--- SOURCE DATA ---

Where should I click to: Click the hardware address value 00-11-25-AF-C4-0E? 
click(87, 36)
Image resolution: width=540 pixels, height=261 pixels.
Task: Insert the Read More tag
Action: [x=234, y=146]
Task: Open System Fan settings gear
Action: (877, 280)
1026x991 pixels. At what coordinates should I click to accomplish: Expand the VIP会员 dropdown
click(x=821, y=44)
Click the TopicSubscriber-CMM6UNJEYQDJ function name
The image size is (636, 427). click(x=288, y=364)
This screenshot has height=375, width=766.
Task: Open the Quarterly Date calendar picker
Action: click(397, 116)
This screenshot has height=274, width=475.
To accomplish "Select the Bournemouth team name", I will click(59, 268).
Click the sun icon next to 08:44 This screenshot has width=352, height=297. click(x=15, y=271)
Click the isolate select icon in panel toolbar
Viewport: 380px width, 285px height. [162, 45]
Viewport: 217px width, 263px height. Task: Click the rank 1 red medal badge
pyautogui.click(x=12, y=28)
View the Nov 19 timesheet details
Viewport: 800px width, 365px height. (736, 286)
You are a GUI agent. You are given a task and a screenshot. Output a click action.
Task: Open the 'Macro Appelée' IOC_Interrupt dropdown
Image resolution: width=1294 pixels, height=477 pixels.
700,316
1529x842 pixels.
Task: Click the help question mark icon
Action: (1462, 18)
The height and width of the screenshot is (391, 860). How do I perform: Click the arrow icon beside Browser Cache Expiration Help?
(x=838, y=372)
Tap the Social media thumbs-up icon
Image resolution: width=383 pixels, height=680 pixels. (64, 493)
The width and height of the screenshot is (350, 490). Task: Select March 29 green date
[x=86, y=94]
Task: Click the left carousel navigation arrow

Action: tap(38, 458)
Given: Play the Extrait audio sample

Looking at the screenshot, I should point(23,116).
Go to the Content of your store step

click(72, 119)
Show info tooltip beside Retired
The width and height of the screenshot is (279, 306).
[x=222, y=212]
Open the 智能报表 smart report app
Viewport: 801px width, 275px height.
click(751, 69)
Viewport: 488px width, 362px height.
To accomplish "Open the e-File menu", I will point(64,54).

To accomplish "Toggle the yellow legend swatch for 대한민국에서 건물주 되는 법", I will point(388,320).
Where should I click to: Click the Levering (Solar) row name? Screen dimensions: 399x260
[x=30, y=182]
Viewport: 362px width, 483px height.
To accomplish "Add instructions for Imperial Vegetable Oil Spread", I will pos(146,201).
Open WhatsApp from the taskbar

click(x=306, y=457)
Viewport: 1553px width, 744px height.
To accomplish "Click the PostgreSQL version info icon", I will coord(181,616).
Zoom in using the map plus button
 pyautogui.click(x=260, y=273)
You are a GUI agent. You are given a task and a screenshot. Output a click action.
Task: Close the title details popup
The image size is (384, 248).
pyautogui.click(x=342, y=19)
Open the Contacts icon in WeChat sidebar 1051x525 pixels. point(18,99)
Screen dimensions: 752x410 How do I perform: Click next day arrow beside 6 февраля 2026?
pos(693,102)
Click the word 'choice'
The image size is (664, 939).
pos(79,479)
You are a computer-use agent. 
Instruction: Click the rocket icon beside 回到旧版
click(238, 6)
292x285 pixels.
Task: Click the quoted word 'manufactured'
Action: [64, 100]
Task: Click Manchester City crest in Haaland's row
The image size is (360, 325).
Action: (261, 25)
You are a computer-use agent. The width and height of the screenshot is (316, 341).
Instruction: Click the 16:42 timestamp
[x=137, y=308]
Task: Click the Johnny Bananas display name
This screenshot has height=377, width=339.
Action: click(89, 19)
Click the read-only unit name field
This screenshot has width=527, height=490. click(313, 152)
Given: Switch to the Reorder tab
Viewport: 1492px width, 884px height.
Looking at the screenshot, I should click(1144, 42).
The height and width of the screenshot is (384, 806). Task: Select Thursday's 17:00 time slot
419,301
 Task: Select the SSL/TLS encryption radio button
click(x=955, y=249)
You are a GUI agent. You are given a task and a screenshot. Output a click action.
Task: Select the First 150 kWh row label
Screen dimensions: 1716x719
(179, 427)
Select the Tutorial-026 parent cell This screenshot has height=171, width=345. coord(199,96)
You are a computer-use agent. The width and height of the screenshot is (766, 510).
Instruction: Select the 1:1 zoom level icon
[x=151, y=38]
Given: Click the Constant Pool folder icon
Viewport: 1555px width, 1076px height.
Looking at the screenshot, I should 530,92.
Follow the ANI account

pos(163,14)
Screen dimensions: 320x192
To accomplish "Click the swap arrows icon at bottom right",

---

TASK OBJECTIVE => Go through the lines above and count those with the string "computer". Reply with the count and nothing more.

ANSWER FOR THE TASK => 3